_Work required_: Pull out every line in the material that contains the string "height", with case counting.

_Exercise data_:
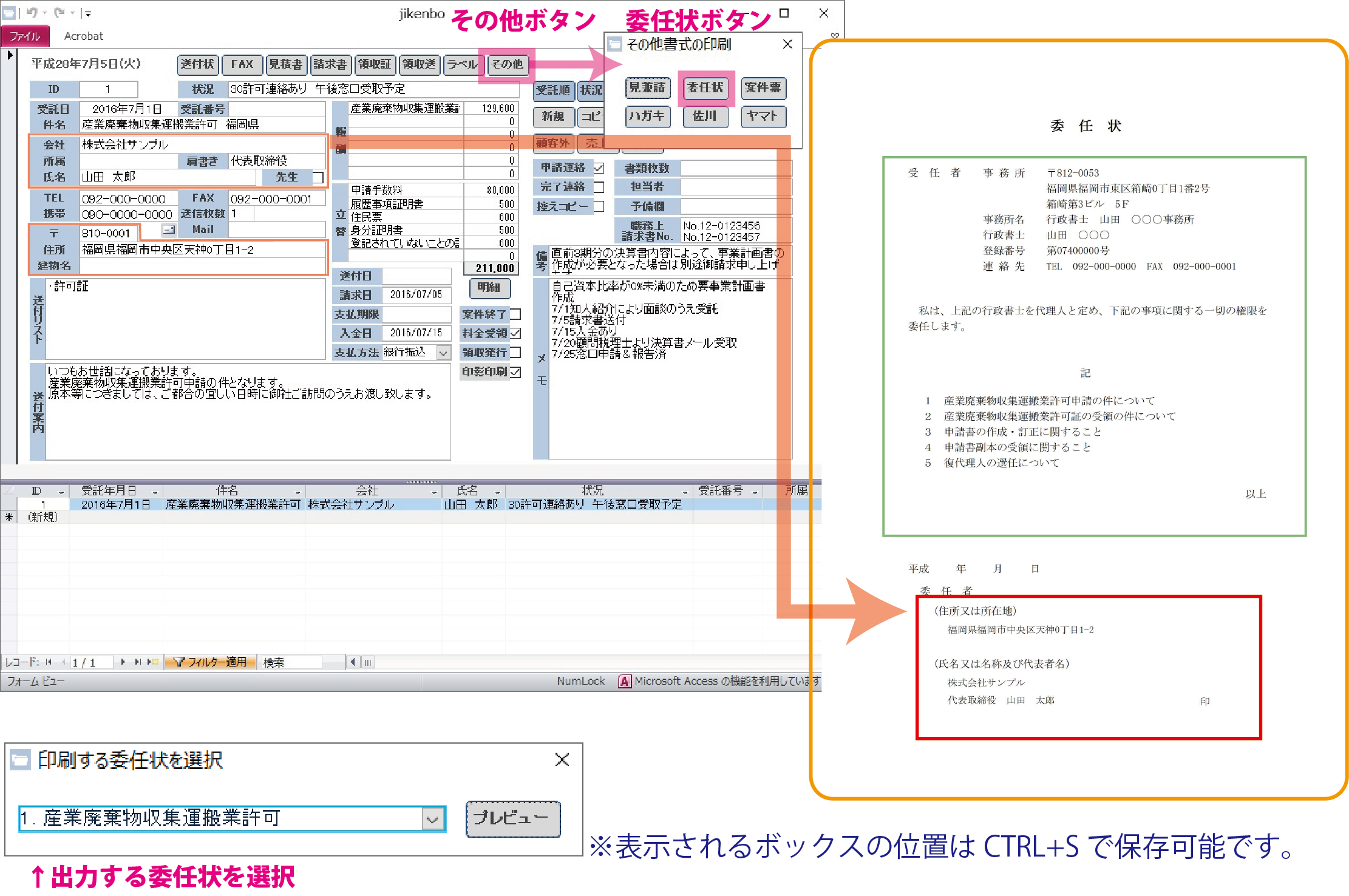Enable the 案件終了 checkbox

(x=515, y=314)
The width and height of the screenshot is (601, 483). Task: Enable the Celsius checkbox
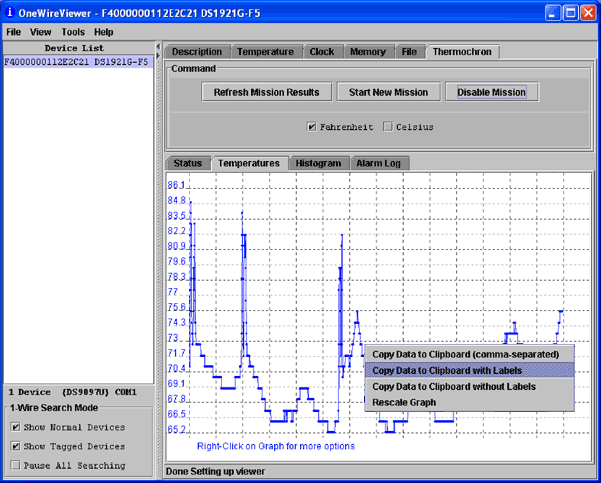pos(388,127)
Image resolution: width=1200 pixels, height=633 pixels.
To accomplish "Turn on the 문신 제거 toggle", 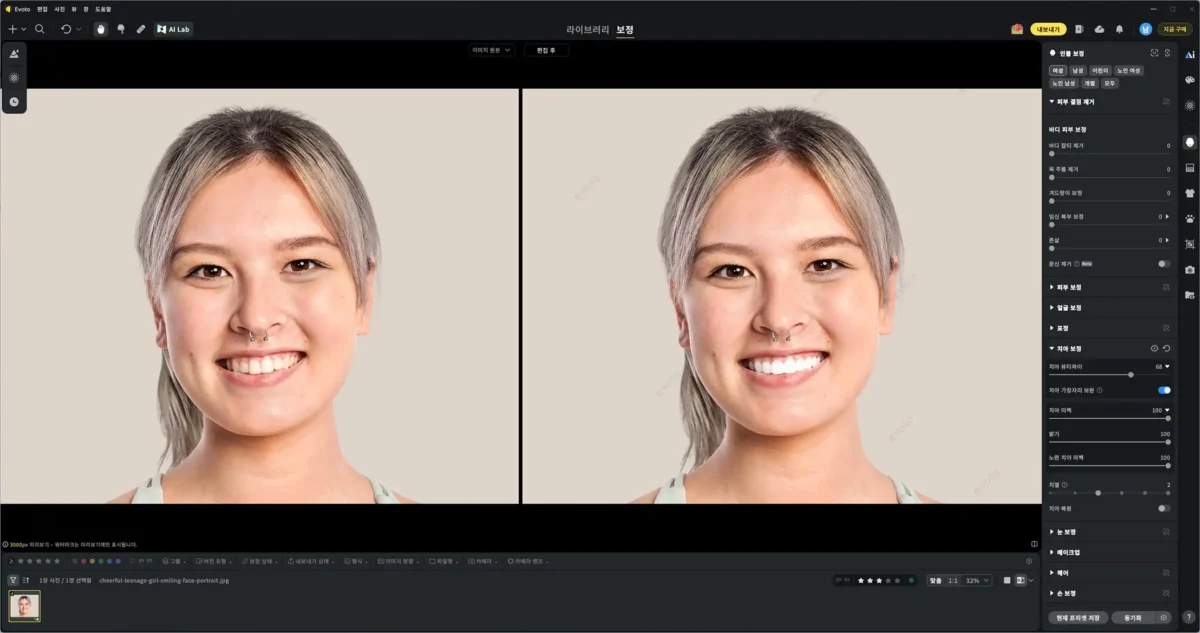I will click(1164, 264).
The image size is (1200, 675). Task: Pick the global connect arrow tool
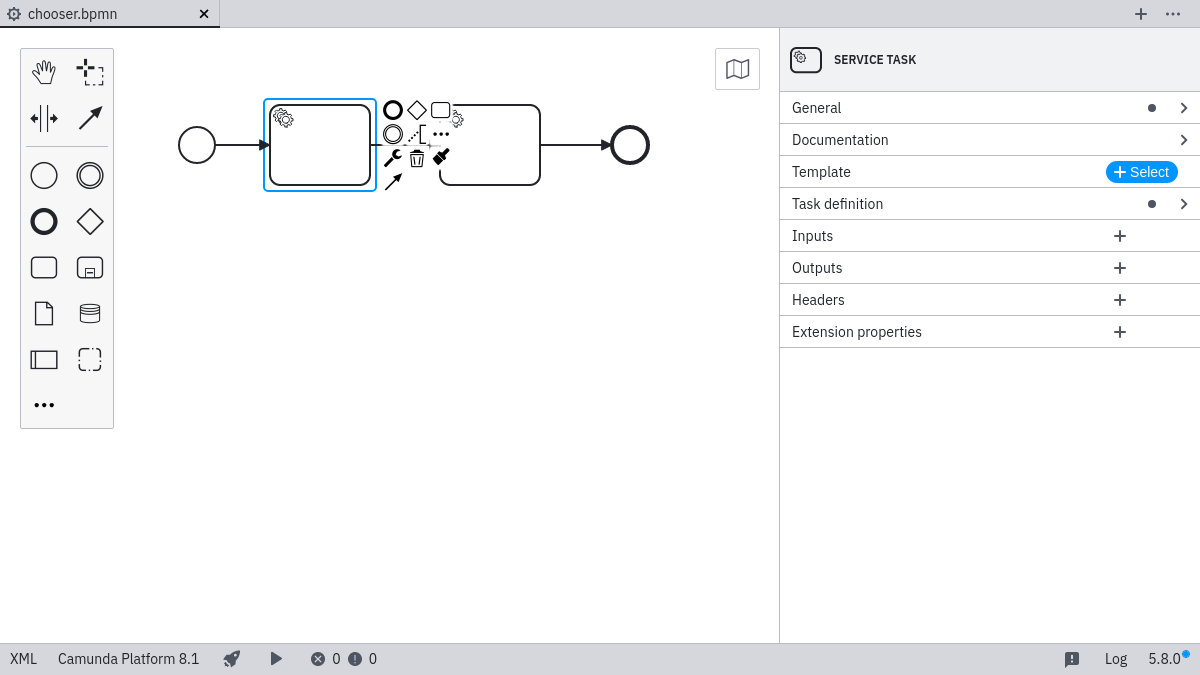coord(90,118)
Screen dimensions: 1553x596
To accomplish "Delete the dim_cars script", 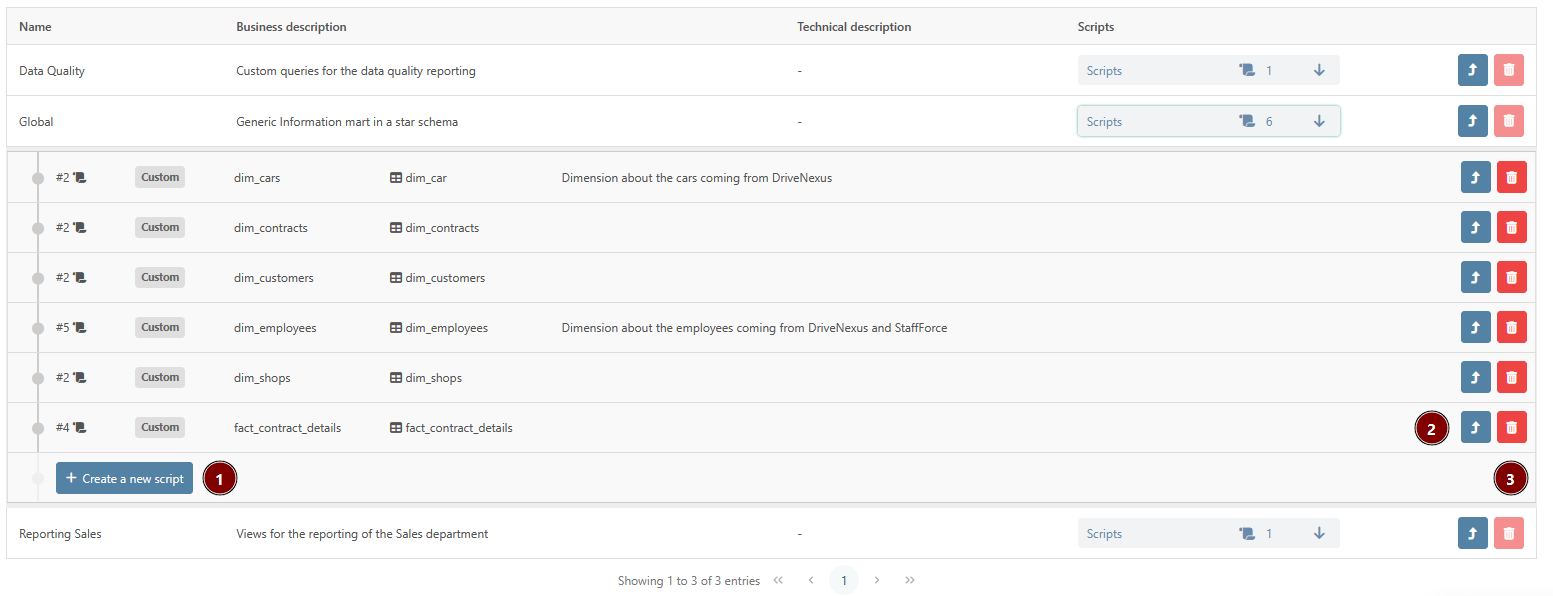I will click(x=1511, y=177).
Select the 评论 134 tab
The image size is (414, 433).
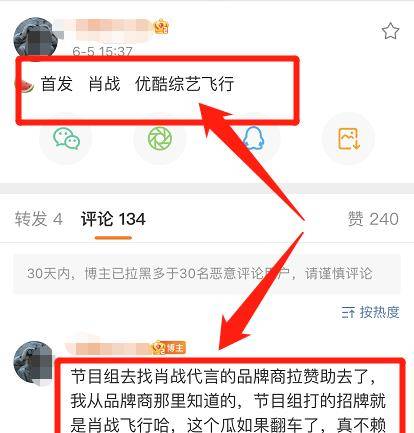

_The reply_:
The width and height of the screenshot is (601, 483). Task: Enable the Celsius checkbox
Image resolution: width=1200 pixels, height=633 pixels.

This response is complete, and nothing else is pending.